Material shown Start Marker
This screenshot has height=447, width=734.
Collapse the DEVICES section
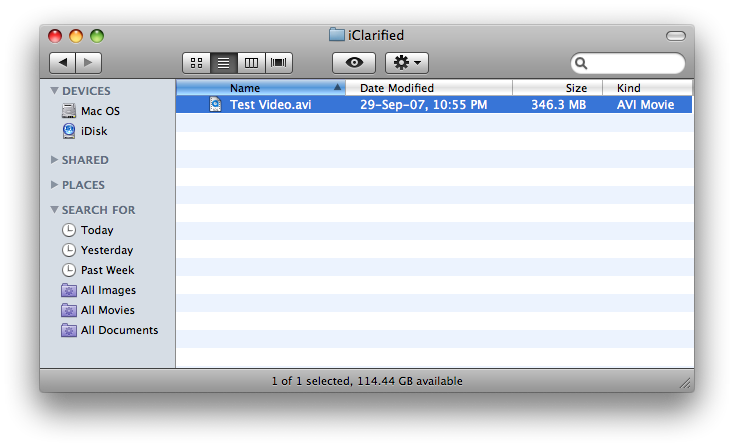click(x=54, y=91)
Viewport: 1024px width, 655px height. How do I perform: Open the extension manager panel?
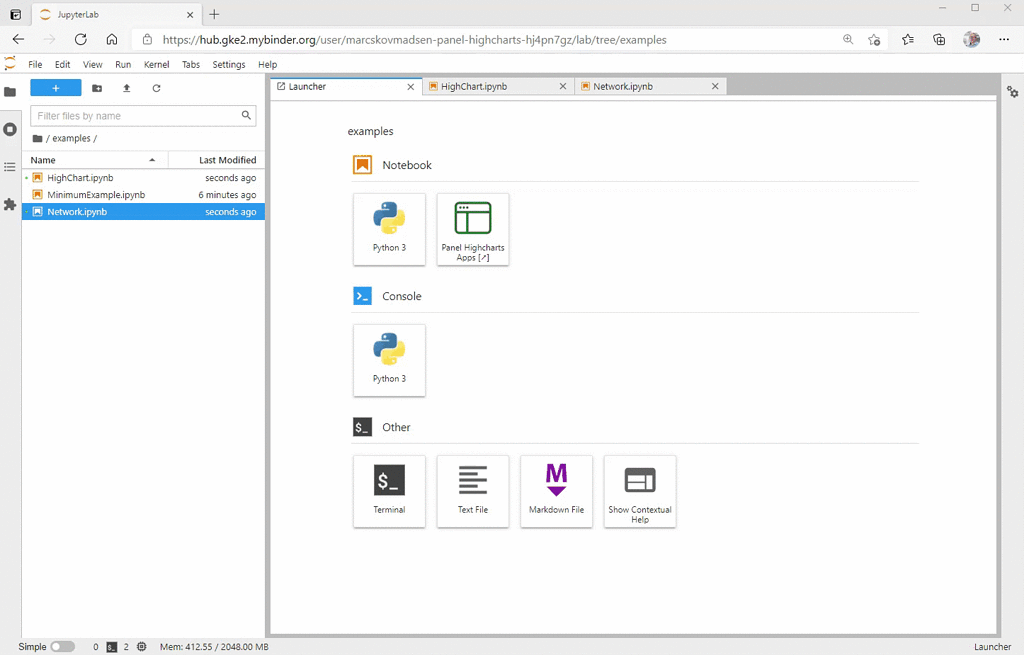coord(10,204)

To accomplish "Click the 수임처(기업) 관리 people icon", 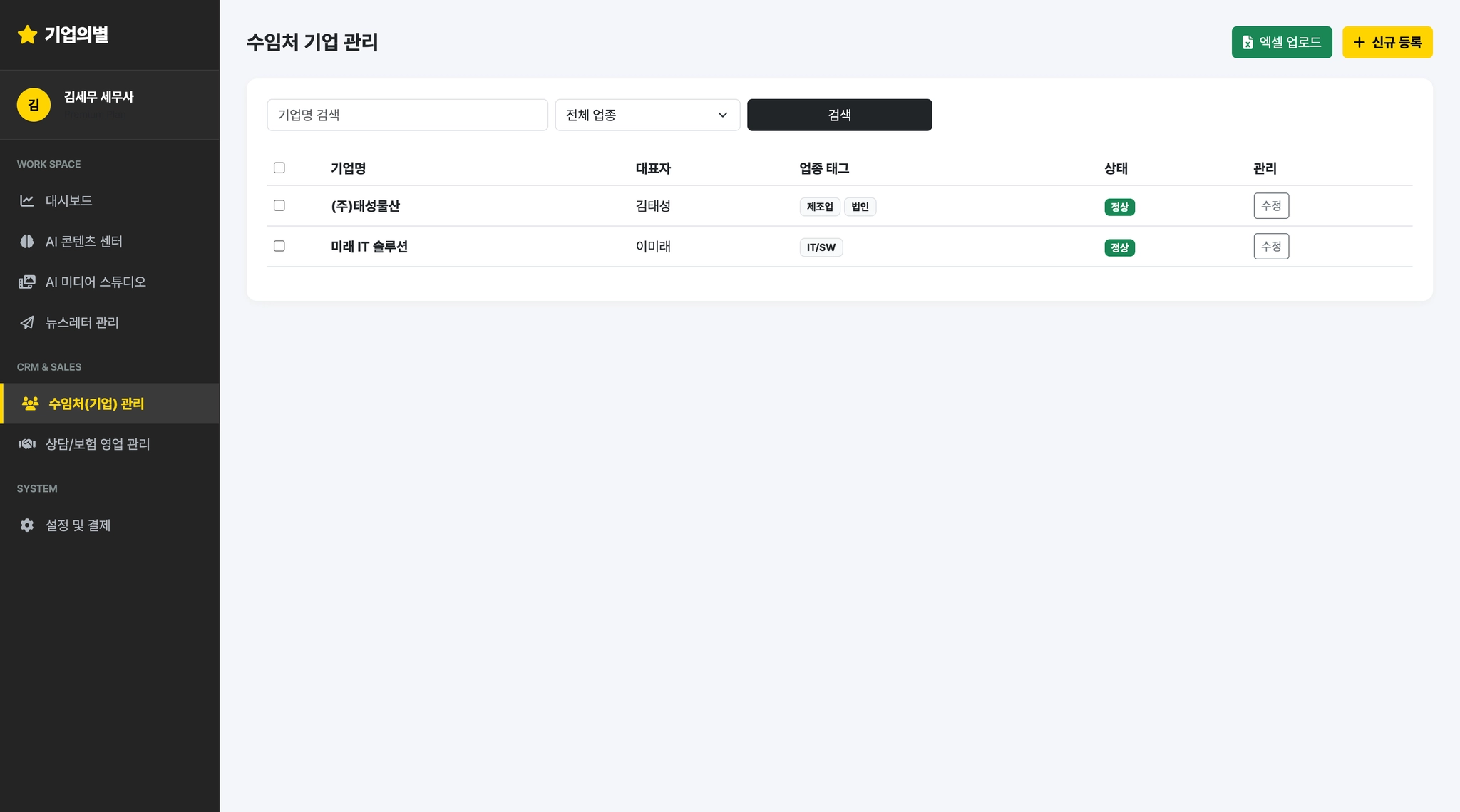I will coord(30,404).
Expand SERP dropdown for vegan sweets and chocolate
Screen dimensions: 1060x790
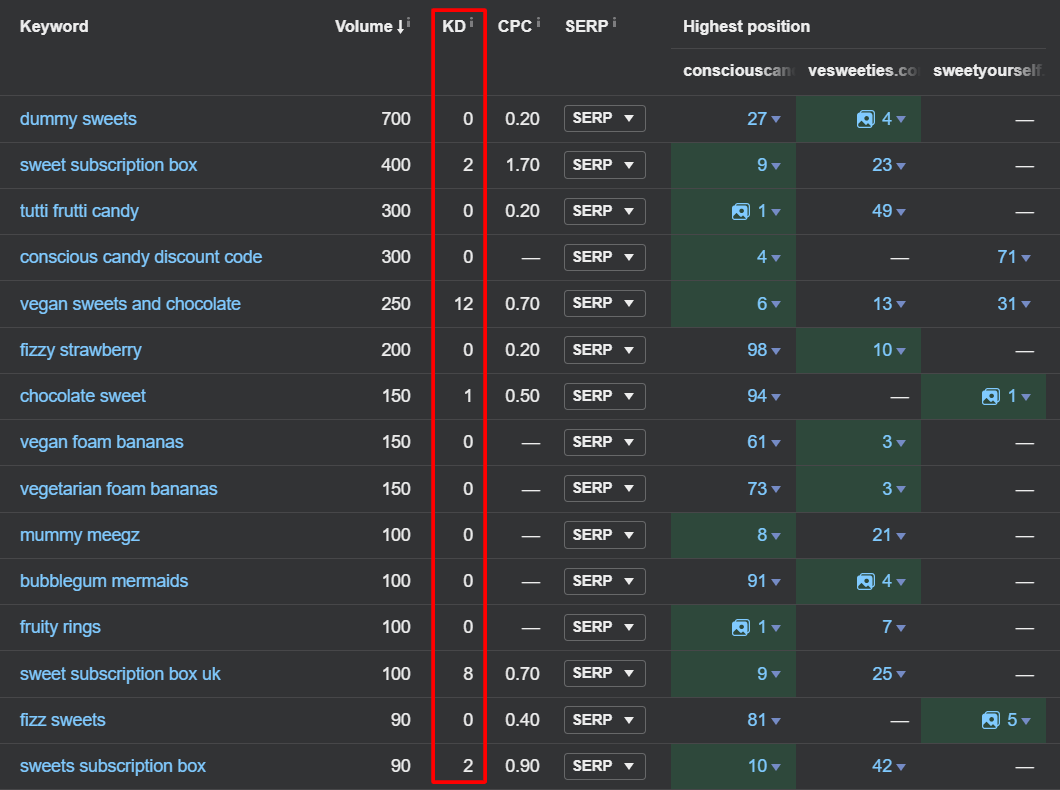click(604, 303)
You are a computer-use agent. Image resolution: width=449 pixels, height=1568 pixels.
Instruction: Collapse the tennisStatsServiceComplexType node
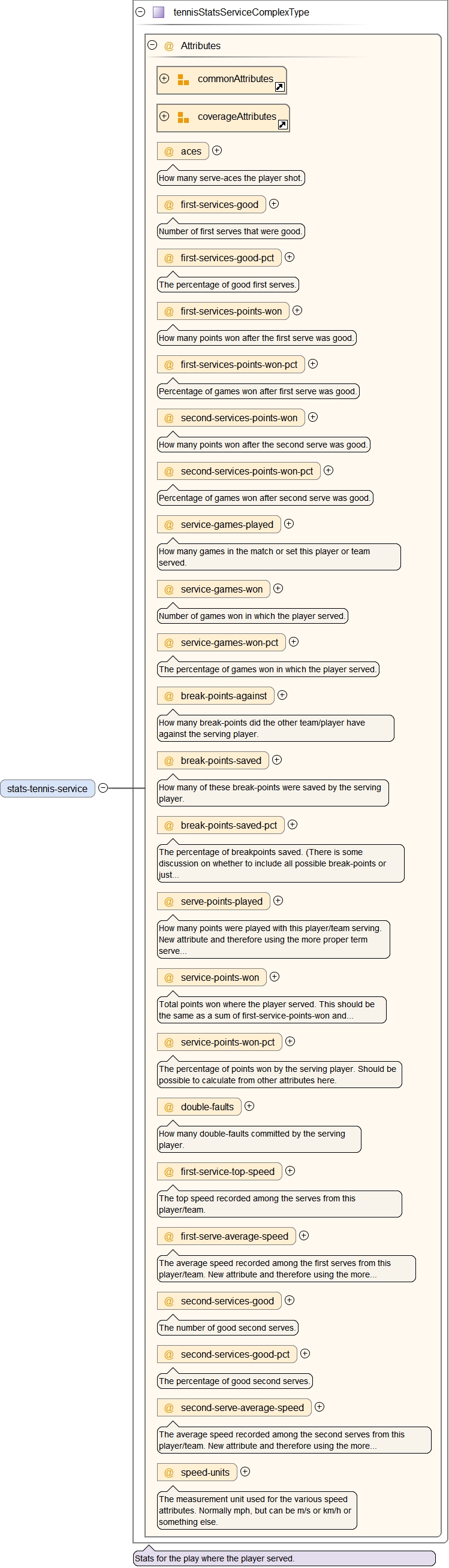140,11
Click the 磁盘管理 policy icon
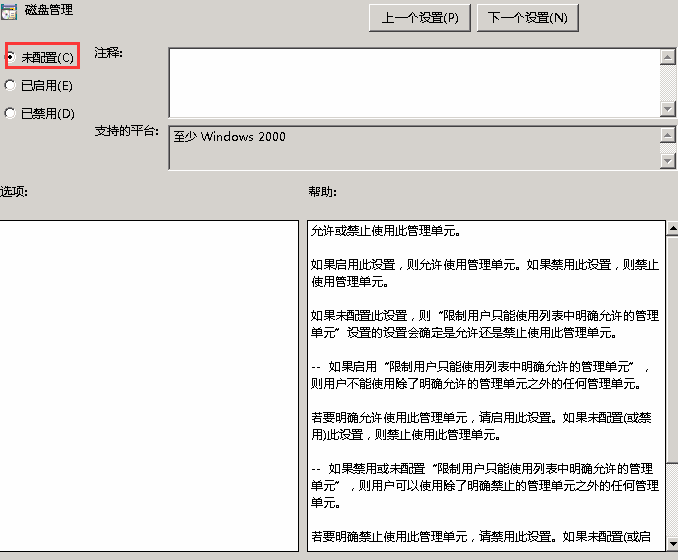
Material shown End Marker
From the line with "You are a computer-use" to the final line of the entries above, reproduce each line exactly and nothing else; the pictures stay out.

You are a computer-use agent. Image resolution: width=449 pixels, height=1568 pixels.
Instruction: Collapse the tennisStatsServiceComplexType node
140,11
Click the 磁盘管理 policy icon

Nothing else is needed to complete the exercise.